Elle en vient à la question de la responsabilité de la caisse, retenant que l’appelante fait grief à celle-ci de ne pas s’être acquittée correctement de ses obligations d’information et de conseil.

La cour relève que, après la séparation, le formulaire adressé en 2007 a été correctement rempli, l’intéressée n’étant à ce moment pas encore divorcée mais seulement séparée de fait.

Quant aux formulaires adressés par la caisse d’allocations familiales, ils ne contenaient – et pour cause – aucune référence à l’article 37 de l’arrêté royal du 17 décembre 1967, vu que leur objet était tout à fait différent.

L’intéressée reste en défaut d’apporter la preuve de l’information en temps voulu concernant le divorce intervenu en 2008 alors qu’elle a eu divers contacts avec sa caisse, et ce alors qu’elle avait été informée depuis le début de son affiliation de l’importance du statut d’épouse.
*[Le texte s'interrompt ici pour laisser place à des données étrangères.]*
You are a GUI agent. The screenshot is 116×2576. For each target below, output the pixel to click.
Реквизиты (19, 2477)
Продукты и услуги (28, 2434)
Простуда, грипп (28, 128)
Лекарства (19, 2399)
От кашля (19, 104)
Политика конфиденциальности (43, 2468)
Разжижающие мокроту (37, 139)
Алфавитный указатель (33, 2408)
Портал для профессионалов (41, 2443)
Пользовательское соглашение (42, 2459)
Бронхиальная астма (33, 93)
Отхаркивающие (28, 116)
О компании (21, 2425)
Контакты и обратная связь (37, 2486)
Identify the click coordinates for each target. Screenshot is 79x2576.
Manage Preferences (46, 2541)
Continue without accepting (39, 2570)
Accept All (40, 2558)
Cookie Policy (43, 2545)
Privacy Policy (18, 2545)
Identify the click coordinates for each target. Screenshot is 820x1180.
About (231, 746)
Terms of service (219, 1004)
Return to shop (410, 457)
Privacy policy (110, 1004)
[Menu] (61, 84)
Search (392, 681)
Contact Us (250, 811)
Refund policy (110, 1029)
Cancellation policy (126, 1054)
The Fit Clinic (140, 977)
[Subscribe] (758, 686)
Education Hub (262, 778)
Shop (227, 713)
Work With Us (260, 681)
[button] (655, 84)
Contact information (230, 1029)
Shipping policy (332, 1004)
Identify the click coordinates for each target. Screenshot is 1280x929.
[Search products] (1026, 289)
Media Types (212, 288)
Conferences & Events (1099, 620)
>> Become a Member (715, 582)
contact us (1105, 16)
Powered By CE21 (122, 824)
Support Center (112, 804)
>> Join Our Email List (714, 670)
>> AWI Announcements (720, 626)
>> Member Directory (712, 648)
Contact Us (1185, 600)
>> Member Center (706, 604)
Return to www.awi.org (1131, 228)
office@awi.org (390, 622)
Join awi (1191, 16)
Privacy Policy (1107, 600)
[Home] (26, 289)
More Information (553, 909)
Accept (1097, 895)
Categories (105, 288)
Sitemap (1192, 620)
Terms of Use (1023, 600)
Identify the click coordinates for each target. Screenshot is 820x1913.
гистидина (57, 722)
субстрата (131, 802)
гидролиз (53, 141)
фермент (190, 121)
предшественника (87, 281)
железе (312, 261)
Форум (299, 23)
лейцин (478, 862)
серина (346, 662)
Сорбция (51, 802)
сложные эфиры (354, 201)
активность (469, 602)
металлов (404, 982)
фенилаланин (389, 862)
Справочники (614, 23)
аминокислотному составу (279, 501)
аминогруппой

La cour constate qu’à diverses reprises la question lui a été posée, alors que dans le secteur des allocations familiales elle a rempli correctement le formulaire lui permettant d’obtenir les suppléments d’allocations pour famille monoparentale.

L’appelante s’est engagée à informer la caisse de sa situation, ce qu’elle n’a pas fait, la cour rappelant encore l’article 7 de l’arrêté royal du 19 décembre 1967, selon lequel l’assuré est tenu de faire connaître à sa caisse dans les 15 jours tout changement dans les renseignements qui figurent à la déclaration d’affiliation, déclaration qui doit être faite sans attendre l’envoi de l’éventuel formulaire de contrôle annuel. L’information à la caisse d’allocations familiales ne suffisait dès lors pas.

La cour souligne encore que si les informations étaient disponibles via la Banque Carrefour ceci n’implique pas que la caisse ait eu l’obligation de procéder à une vérification systématique avant qu’elles ne lui aient été communiquées.

La cour conclut à l’absence de faute dans le chef de la caisse. En conséquence, elle déclare l’appel principal recevable mais non fondé, confirmant le second jugement du tribunal du travail et accueille l’appel de la caisse, réformant dès lors le premier jugement sur la question de la faute.